Give the records below again, word for word. No pictures belong in the copy.

(Records from a collection)
——

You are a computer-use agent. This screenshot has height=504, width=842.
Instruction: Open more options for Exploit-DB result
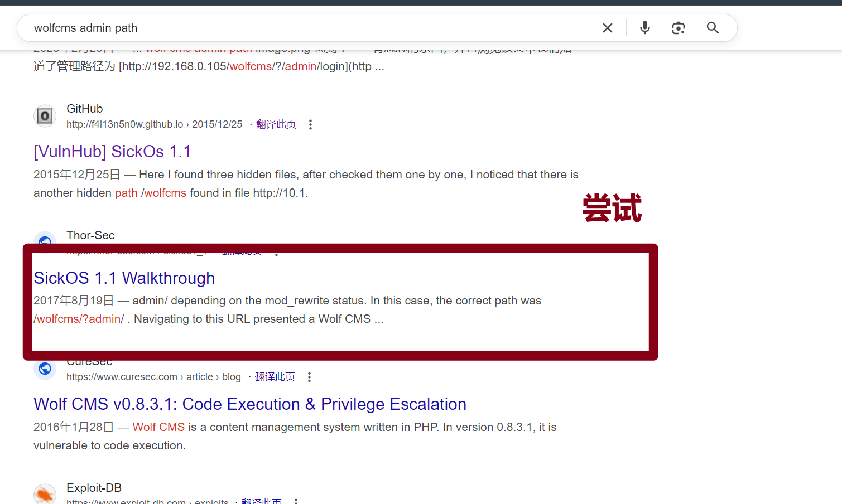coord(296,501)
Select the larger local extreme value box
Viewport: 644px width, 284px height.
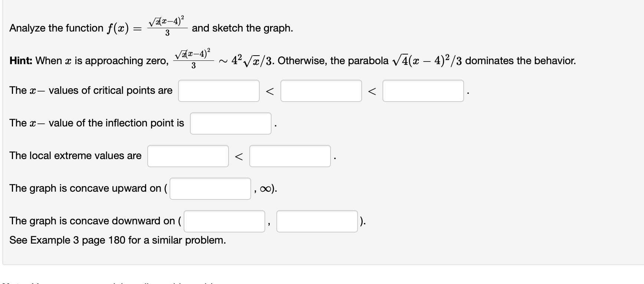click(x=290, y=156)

——

## [Solution to this exercise]
You are a computer-use agent. This screenshot has height=504, width=842.
Instruction: Open more options for Exploit-DB result
coord(296,501)
Select the larger local extreme value box
Viewport: 644px width, 284px height.
click(x=290, y=156)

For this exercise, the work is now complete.